Quote each of the items below verbatim and in full, without altering any character.
───── MATERIAL SUPPLIED ─────
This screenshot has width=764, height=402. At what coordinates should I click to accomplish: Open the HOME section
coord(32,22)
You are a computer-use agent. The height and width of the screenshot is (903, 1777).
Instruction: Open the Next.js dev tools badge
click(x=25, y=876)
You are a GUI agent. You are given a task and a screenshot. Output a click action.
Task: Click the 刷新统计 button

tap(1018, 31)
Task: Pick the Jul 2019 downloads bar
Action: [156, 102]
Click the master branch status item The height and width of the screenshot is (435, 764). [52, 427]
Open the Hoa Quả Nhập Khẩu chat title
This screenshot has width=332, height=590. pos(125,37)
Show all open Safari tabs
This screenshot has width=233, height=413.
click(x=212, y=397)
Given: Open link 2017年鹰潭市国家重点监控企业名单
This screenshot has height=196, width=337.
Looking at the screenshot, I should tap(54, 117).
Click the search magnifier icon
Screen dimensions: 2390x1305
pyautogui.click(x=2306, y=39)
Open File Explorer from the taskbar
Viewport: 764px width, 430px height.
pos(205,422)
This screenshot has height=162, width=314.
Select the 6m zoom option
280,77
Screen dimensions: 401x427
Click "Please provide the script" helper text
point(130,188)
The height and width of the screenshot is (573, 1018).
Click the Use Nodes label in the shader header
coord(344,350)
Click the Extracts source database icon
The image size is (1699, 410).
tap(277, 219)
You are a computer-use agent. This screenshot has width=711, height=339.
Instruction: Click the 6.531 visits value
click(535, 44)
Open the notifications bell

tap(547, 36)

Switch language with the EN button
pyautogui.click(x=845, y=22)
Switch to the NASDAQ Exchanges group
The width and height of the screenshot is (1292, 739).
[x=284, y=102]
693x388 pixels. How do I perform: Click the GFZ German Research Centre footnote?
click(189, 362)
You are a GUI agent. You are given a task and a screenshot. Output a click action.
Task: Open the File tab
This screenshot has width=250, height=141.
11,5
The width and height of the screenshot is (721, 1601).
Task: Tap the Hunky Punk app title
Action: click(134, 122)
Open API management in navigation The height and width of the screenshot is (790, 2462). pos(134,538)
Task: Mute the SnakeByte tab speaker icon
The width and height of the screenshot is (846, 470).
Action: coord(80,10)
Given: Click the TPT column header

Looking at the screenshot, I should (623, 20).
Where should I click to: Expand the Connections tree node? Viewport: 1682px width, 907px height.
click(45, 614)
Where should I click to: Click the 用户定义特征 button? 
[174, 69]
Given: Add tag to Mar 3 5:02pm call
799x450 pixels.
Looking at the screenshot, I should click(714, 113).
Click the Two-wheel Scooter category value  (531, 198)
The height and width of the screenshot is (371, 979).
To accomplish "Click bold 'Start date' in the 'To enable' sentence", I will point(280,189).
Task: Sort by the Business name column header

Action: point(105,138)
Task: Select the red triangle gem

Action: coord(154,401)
─────
§ **RESPONSE**:
This screenshot has width=764, height=402. At what coordinates should I click to accomplish: Open the HOME section
coord(32,22)
You are a computer-use agent. The height and width of the screenshot is (903, 1777).
Instruction: Open the Next.js dev tools badge
click(x=25, y=876)
You are a GUI agent. You are given a task and a screenshot. Output a click action.
Task: Click the 刷新统计 button

tap(1018, 31)
Task: Pick the Jul 2019 downloads bar
Action: [156, 102]
Click the master branch status item The height and width of the screenshot is (435, 764). [52, 427]
Open the Hoa Quả Nhập Khẩu chat title
This screenshot has width=332, height=590. pos(125,37)
Show all open Safari tabs
This screenshot has width=233, height=413.
click(x=212, y=397)
Given: Open link 2017年鹰潭市国家重点监控企业名单
This screenshot has height=196, width=337.
Looking at the screenshot, I should tap(54, 117).
Click the search magnifier icon
Screen dimensions: 2390x1305
pyautogui.click(x=2306, y=39)
Open File Explorer from the taskbar
Viewport: 764px width, 430px height.
pos(205,422)
This screenshot has height=162, width=314.
Select the 6m zoom option
280,77
Screen dimensions: 401x427
Click "Please provide the script" helper text
point(130,188)
The height and width of the screenshot is (573, 1018).
Click the Use Nodes label in the shader header
coord(344,350)
Click the Extracts source database icon
The image size is (1699, 410).
tap(277, 219)
You are a computer-use agent. This screenshot has width=711, height=339.
Instruction: Click the 6.531 visits value
click(535, 44)
Open the notifications bell

tap(547, 36)

Switch language with the EN button
pyautogui.click(x=845, y=22)
Switch to the NASDAQ Exchanges group
The width and height of the screenshot is (1292, 739).
[x=284, y=102]
693x388 pixels. How do I perform: Click the GFZ German Research Centre footnote?
click(189, 362)
You are a GUI agent. You are given a task and a screenshot. Output a click action.
Task: Open the File tab
This screenshot has width=250, height=141.
11,5
The width and height of the screenshot is (721, 1601).
Task: Tap the Hunky Punk app title
Action: click(134, 122)
Open API management in navigation The height and width of the screenshot is (790, 2462). pos(134,538)
Task: Mute the SnakeByte tab speaker icon
The width and height of the screenshot is (846, 470).
Action: coord(80,10)
Given: Click the TPT column header

Looking at the screenshot, I should (623, 20).
Where should I click to: Expand the Connections tree node? Viewport: 1682px width, 907px height.
click(45, 614)
Where should I click to: Click the 用户定义特征 button? 
[174, 69]
Given: Add tag to Mar 3 5:02pm call
799x450 pixels.
Looking at the screenshot, I should click(714, 113).
Click the Two-wheel Scooter category value  (531, 198)
The height and width of the screenshot is (371, 979).
To accomplish "Click bold 'Start date' in the 'To enable' sentence", I will point(280,189).
Task: Sort by the Business name column header

Action: point(105,138)
Task: Select the red triangle gem

Action: coord(154,401)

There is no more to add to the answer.